After graduating as valedictorian, he enrolled in Harvard Divinity School, where he met his intimate friend Ralph Waldo Emerson. After graduating from the Divinity School in 1828, Hedge was ordained as a Unitarian minister in 1829, and became minister at a Unitarian church in West Cambridge. In 1835 he took charge of a church in Bangor, Maine; in 1850, after spending a year in Europe, he became pastor of the Westminster Church in Providence, Rhode Island, and in 1856 of the Unitarian church in Brookline, Massachusetts.

He was central to the development of Transcendentalism in the 1830s. In March 1833, he wrote, "the first word, so far as I know, which any American had uttered in respectful recognition of the claims of Transcendentalism." On September 8, 1836, Hedge met with Ralph Waldo Emerson, George Putnam, and George Ripley in Cambridge to discuss the formation of a new club.
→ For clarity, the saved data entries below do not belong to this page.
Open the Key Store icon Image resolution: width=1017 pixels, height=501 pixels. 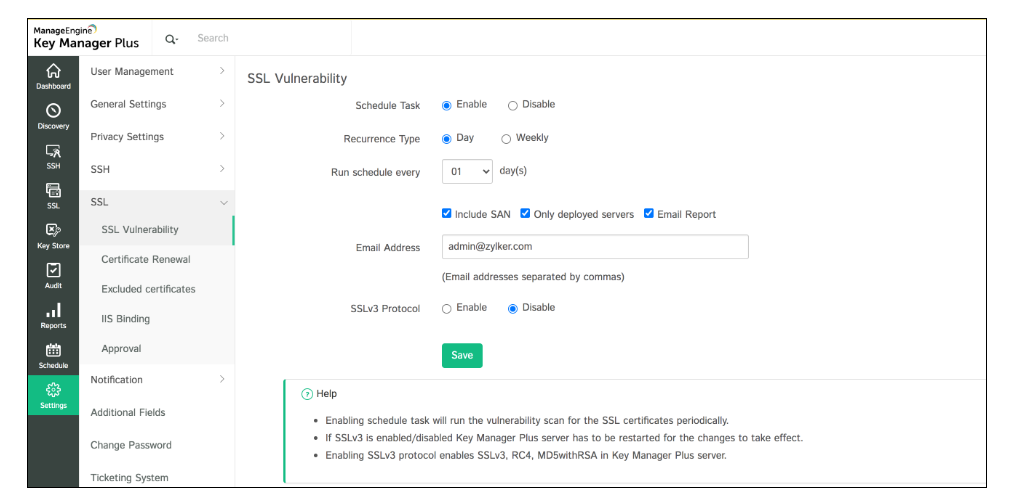click(53, 231)
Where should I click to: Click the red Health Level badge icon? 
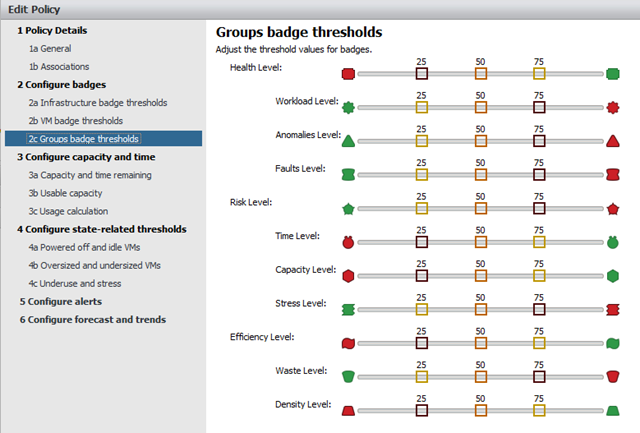(x=348, y=74)
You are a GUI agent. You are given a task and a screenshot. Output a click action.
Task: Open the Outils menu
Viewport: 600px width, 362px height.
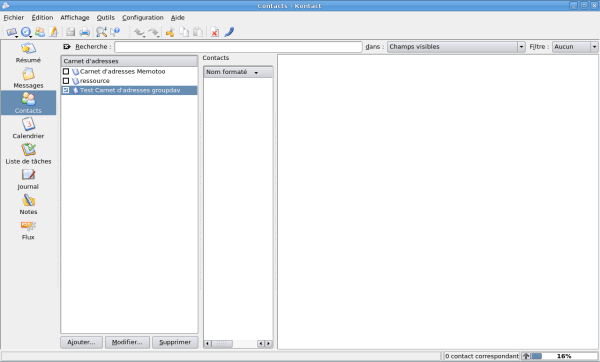coord(105,18)
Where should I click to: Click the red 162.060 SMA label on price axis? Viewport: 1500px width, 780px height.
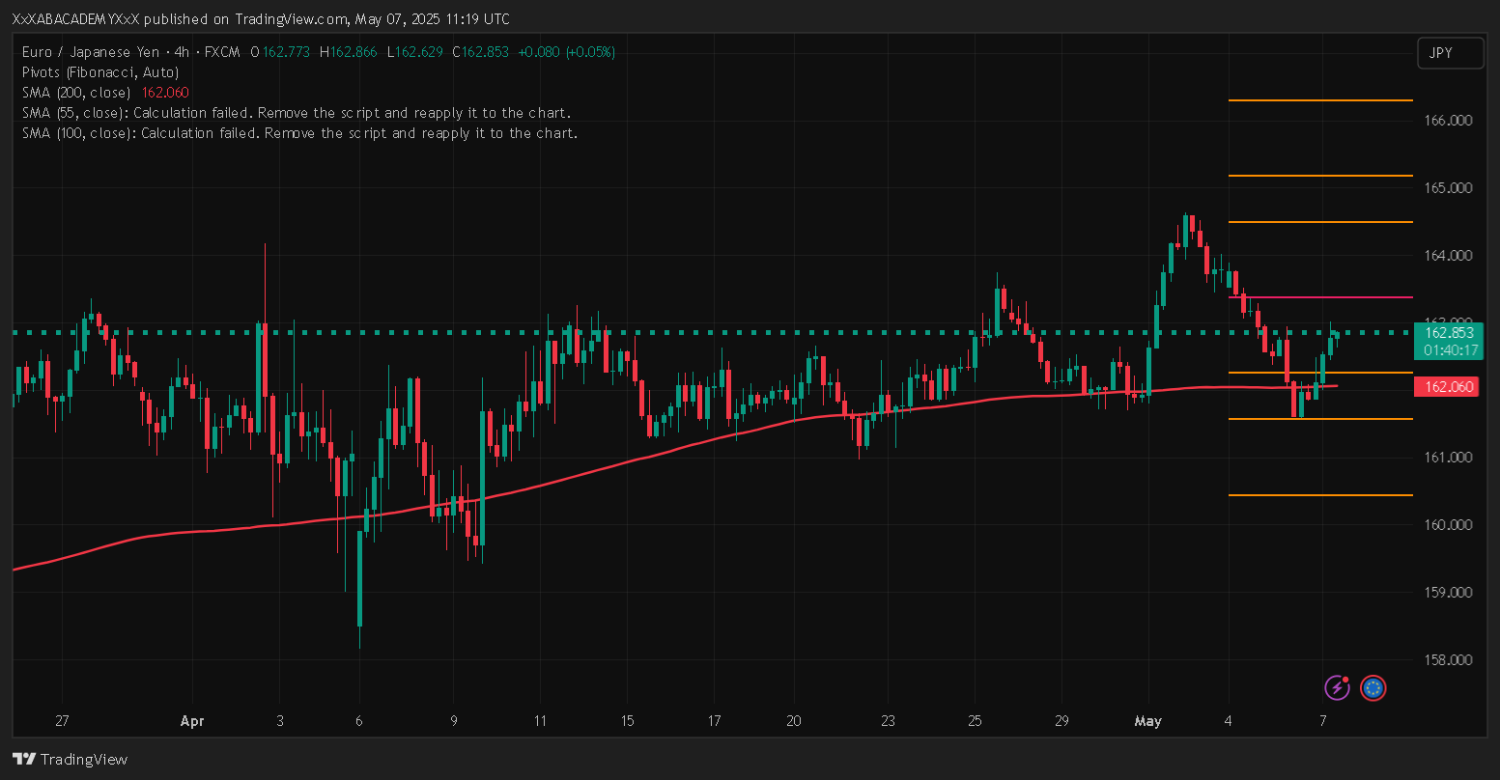click(1449, 387)
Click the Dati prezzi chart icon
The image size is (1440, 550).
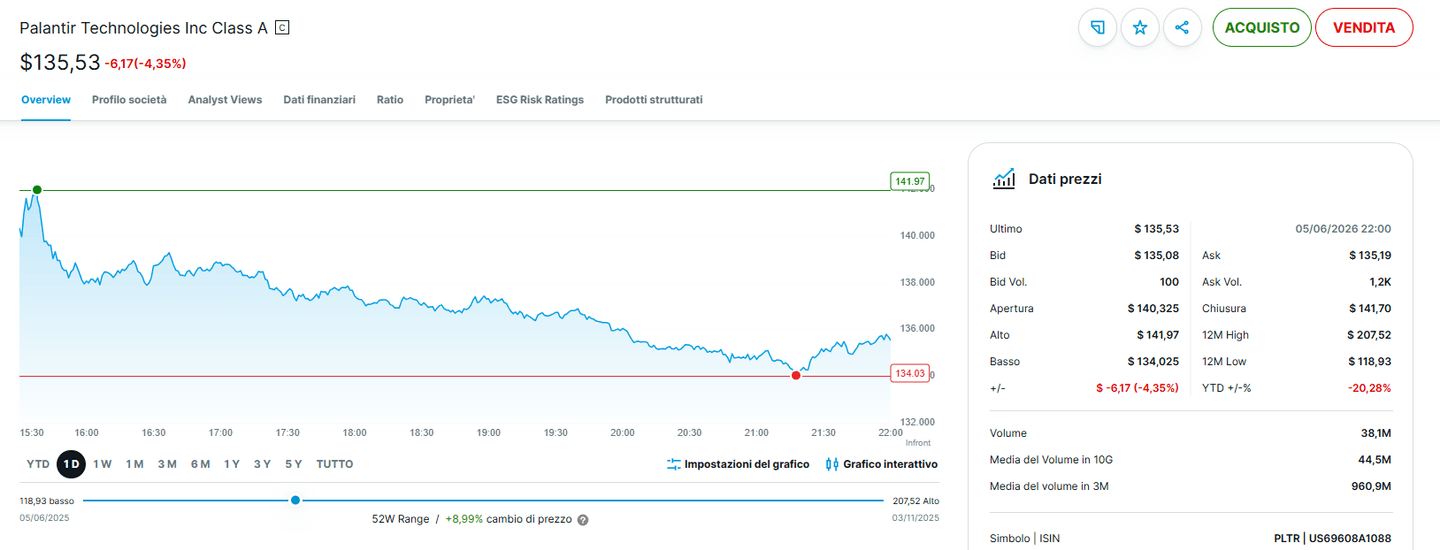tap(1004, 179)
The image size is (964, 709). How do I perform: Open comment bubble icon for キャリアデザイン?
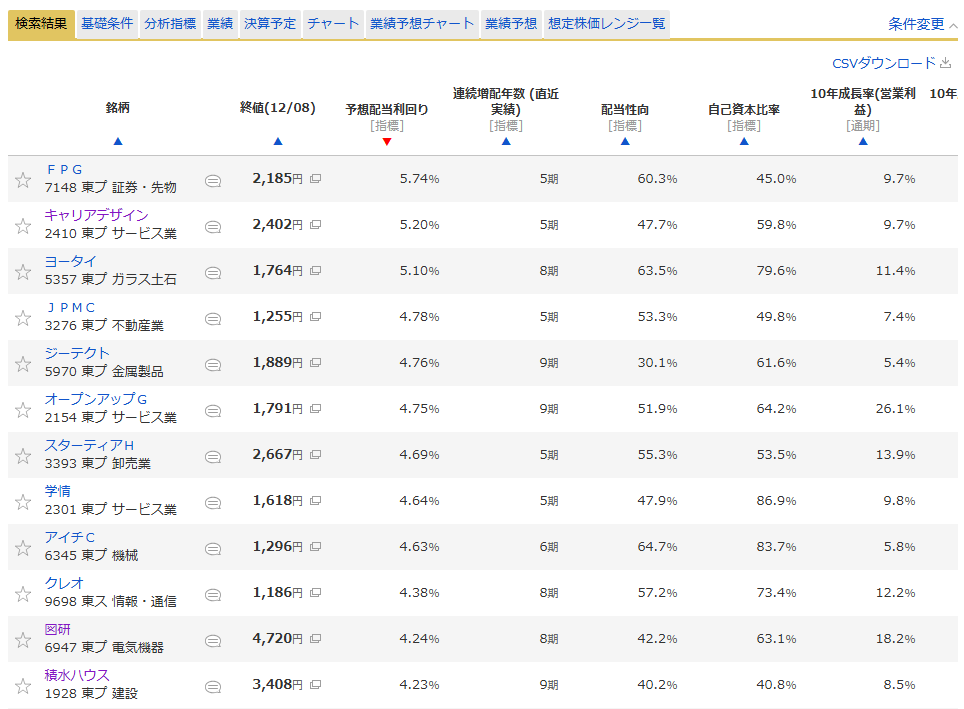tap(212, 227)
Eleven days later, Ripley hosted their first official meeting at his house on September 18, 1836; the group would eventually be known as the Transcendental Club. Its first official meeting was attended by Amos Bronson Alcott, Orestes Brownson, James Freeman Clarke, and Convers Francis as well as Hedge, Emerson, and Ripley. Future members would include Henry David Thoreau, William Henry Channing, Christopher Pearse Cranch, Sylvester Judd, and Jones Very. The group planned its meetings for times when Hedge was visiting from Bangor, Maine, leading to the early nickname "Hedge's Club". Hedge wrote: "There was no club in the strict sense... only occasional meetings of like-minded men and women", earning the nickname "the brotherhood of the 'Like-Minded'". He became alienated from the group's more extreme positions in the 1840s and did not publish in the Transcendental journal The Dial, despite his friendship with its editor Margaret Fuller, saying he did not want to be associated with the movement in print. He gave a Phi Beta Kappa Address on Harvard in 1843.

Hedge visited Thomas Carlyle in 1847, who described him to Emerson as "one of the sturdiest little fellows I have come across for many a day. A face like a rock; a voice like a howitzer; only his honest kind grey eyes reassure you a little."

In 1849 he preached a sermon, published as a pamphlet, on Joshua Young's ordination as pastor to his first parish, Boston's New North Church.

He was noted as a public lecturer as well as a pulpit orator. In 1853-1854, he lectured on medieval history before the Lowell Institute.

In 1858, Hedge returned to Harvard Divinity School as a professor of ecclesiastical history; that year, he also became editor of the Christian Examiner, a role he held for three years. The next year, Hedge began a four-year term as president of the American Unitarian Association. In 1872, he resigned his pastorship in Brookline to become professor of German literature at Harvard. He retained this position until 1881. Deeply read in philosophy, ecclesiastical history, and German literature, he ranked as perhaps the foremost German literary scholar in the United States.

He died in Cambridge on August 21, 1890, and was buried at Mount Auburn Cemetery.

==Works==
Besides essays on the different schools of philosophy, notably magazine articles on St. Augustine, Leibniz, Schopenhauer, and Coleridge, and other contributions to periodicals in prose and poetry, he published:

- The Prose Writers of Germany, extracts and biographical sketches (Philadelphia, 1848)
- A Christian Liturgy for the Use of the Church (Boston, 1856)
- Reason in Religion (Boston, 1865)
- The Primeval World of Hebrew Tradition (1870)
- Hours with German Classics (1886)
- Metrical Translations and Poems (with Annis Lee Wister; Boston, 1888)
- Martin Luther and Other Essays (1888)

He also wrote hymns for the Unitarian church, and assisted in the compilation of a hymn-book (1853), and published numerous translations from the German poets, including Martin Luther's Ein feste Burg ist unser Gott ("A Mighty Fortress is Our God").

==Legacy==
His chief significance to American thought was his introduction of German scholarship and literature.